Pentagram’s Harry Pearce has created a visual identity and name for Manchester’s new science and innovation district.
A collaboration between the University of Manchester and Bruntwood SciTech, Sister is a four million square foot area which sits between the university and the city’s main train station.
It promises to bring together “science, technology, and community” to create a district that will include offices, labs, homes, shops, restaurants and creative spaces, like a new arts centre.
The name was created by The Draft, whose team took inspiration from the Robbins Report, which in 1963 laid out the blueprint for the UK’s higher education system.
All of the report’s suggestions were implemented, apart from the creation of three Special Institutions for Scientific and Technological Education and Research (SISTERs) earmarked for London, Glasgow and, fittingly, Manchester.
Alongside the new name, Pearce and his team created a new typeface, logotype, set of icons and signage to bring the site to life.
“This was a complex project that had to be faithful to the place, the people and institutions it contained,” Pearce says. “It needed to draw together complex narratives of its own, and ultimately connect with many others.”
Pearce said his approach focused on “research and listening,” a process of discovery as much as creation. “We found the answers everywhere, from archival documents, to interviews and architectural future visions to the historical landscape.”
Key decisions
A name drawn from history
Pearce says The Draft played a “special part” in the process, immersing themselves in the research and unearthing many insights that informed the design process.
Pearce especially likes that the name comes from an idea previously rejected by the powers-that-be, creating a neat irony that fits with Manchester’s rebellious spirit.
“It’s a brilliant name – an idea refused by the government then, now inspiring a name for a new district in Manchester today.”
A new typeface inspired by one of the city’s scientific heroes
When it came to designing the new typeface, the team looked to Alan Turing, the father of modern computing and the man who famously cracked the Nazis’ Enigma code.

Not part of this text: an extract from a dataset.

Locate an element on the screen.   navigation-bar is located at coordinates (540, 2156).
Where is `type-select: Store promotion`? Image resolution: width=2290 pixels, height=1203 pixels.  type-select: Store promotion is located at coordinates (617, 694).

Turing had a long association with Manchester University, and the new typeface, Sister Mono, is inspired by letterforms found on code-breaking machines and first generation computers.
“The forms are not taken directly from any one machine, but rather by blending stylistic idiosyncrasies from a number of sources,” Pearce explains.The team also created a set of “typographic patterns” for static and animated treatments, a creative manifestation of Pearce’s longstanding obsession with language and letters.

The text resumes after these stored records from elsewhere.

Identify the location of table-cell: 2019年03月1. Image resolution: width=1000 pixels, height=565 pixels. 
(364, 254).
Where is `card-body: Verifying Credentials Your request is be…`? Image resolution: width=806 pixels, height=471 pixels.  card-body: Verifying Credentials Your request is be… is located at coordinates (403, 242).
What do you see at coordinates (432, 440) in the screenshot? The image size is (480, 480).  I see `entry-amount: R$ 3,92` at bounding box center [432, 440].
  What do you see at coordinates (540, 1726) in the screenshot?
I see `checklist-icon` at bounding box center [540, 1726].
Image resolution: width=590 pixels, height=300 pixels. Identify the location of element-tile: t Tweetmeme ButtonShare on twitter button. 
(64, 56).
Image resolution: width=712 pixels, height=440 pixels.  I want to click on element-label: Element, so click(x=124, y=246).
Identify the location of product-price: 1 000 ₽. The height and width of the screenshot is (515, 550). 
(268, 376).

The modulating line of the logotype
“One of the most inspiring and fundamental ambitions of the Sister site are its porous boundaries,” Pearce says. “It will blend into the greater city-scape, and encourage the migration of people, ideas, and events in and around the district. It recognises how all these exchanges bring to life new ideas.”
That fluidity, he explains, inspired the undulating line in the logotype, as did the river Medlock that flows through the site. Another dive into the archives informed the shape of the line – a diagram for the Manchester Code, a 1940s computer system.
Practically, the line is also used to create coherence between different visual assets, and it forms the Sister symbol, “a linear version of the logotype and a shorthand expression of the visual identity.”